Moving away from fantasy, in one sense, Sharon Kay Penman, offers up A Queen in Exile, a fictionalise account of a real historical figure in the form of Constance, wife of the Holy Roman Emperor Henry VI. Having married late, to a man who is as cold as his countries climate, Constance dreams of moving back to the Italian coast and her home. She unexpectedly gets the opportunity when the throne of Sicily becomes available.

As a character she has much in common with Sarah, from the first story. Medieval Europe was a place where marriages were made along political lines, with women having little or no real power. Her husband uses the pretext of Sicily to start a war, in Constance’s name against the usurper of the crown, however while he is happy to have her around in victory, he is just as happy to abandon her in defeat.

We move from one sort of doom to another with Pronouncing Doom, by S. M. Sterling. Set in a post apocalyptic America, Juniper travels around the remaining settlements, part chieftain, part law giver. Here she travels to administrate justice in a rape case.

Unlike the previous stories, where the character of the woman is at the centre of the narrative, Sterling has chosen to use Juniper to explore and explain the cultural changes which occurred following some unexplained catastrophe change. This being the case, your enjoyment of the story very much hinges on whether the changes made to survive makes any sense. That the remaining population should gather together in smaller agricultural communities seems reasonable enough, but I’m not sure that I really accepted that the survivors would have the time to redesign their culture along Celtic lines.

Lie My Mother Told Me, by Caroline Spector takes us back to the Wild Cards universe, a story cycle which has been going for some time, with Martin as one of its main contributors.

Starting out, very much on an amusing note, the story introduces The Amazing Bubbles, Saviour of New Orleans, zombie fighter. Although there is exploration of Bubbles's relationship with her daughter, the story was a refreshing change to much of the dour story telling which preceded it. This is not the cosy world of comic book heroes, which is so often portrayed, but with the violence and swearing, has more in common with Watchman and the grittier side of what it is to be a hero.

Name the Beast, by Samuel Sykes takes us back to a world of fantasy, as a mother and child enter the forest, hunting a beast as the child’s initiation. It is less a tale of the initiation rather it is an exploration of love, written in incredibly good prose. It may be one of the shorter pieces in the anthology, but it is one of the better ones.

Virgins, from Diana Gabaldon, takes us back to the Outlander universe with a story about Jamie Fraser and friend becoming mercenaries in 1740’s France. Doctor Who fans will note the homage to a certain Scottish companion, who was the inspiration for Outlander.

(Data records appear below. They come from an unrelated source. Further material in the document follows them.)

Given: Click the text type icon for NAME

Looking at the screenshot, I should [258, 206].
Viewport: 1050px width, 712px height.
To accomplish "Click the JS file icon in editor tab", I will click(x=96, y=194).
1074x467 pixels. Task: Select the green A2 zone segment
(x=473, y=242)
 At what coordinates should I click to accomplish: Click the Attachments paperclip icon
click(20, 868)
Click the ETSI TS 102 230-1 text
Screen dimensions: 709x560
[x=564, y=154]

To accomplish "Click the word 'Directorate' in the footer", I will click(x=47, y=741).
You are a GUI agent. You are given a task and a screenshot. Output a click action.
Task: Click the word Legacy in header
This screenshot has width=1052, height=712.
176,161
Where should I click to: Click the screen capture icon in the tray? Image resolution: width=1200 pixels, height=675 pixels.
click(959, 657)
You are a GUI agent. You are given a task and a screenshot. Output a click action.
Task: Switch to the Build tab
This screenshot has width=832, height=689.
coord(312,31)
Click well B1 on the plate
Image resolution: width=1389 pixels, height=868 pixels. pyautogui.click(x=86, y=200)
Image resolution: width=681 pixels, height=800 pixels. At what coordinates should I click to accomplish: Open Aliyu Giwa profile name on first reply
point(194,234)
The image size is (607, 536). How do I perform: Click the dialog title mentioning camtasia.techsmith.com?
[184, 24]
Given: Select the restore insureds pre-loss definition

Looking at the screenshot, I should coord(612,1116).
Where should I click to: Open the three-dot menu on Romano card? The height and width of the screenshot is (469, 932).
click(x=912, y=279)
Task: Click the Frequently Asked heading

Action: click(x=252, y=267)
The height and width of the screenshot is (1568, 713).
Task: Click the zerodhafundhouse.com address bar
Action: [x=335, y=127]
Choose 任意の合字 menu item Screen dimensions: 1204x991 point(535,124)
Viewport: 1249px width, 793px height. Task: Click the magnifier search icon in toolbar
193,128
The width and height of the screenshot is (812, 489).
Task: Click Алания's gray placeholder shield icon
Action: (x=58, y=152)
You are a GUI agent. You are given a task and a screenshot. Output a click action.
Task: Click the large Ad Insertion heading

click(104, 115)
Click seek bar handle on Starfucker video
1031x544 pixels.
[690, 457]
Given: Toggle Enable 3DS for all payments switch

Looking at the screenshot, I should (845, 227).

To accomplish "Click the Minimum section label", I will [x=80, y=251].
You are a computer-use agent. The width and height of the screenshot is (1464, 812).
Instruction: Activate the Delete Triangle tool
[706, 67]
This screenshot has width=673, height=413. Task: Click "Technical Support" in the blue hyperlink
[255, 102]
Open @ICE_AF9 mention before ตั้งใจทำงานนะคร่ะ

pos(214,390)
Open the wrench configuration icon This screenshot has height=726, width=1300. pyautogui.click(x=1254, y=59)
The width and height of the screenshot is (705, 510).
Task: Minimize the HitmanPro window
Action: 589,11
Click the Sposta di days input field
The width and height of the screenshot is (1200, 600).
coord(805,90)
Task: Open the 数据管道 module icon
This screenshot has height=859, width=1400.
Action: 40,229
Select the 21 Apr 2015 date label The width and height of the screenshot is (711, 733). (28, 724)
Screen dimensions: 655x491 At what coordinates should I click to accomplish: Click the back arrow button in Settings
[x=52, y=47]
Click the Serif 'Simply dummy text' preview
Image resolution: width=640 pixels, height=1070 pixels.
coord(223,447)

Whilst not a bad story, its inclusion in the anthology seems a little odd as the women play second fiddle to the importance of the two main, male characters. That said, this volume has had much more focus on the women involved, as volume one often sidelined their heroines, so the story is neither more nor less guilty as some of the other pieces.

Overall, the second volume represents an interesting and eclectic mix of new and old authors.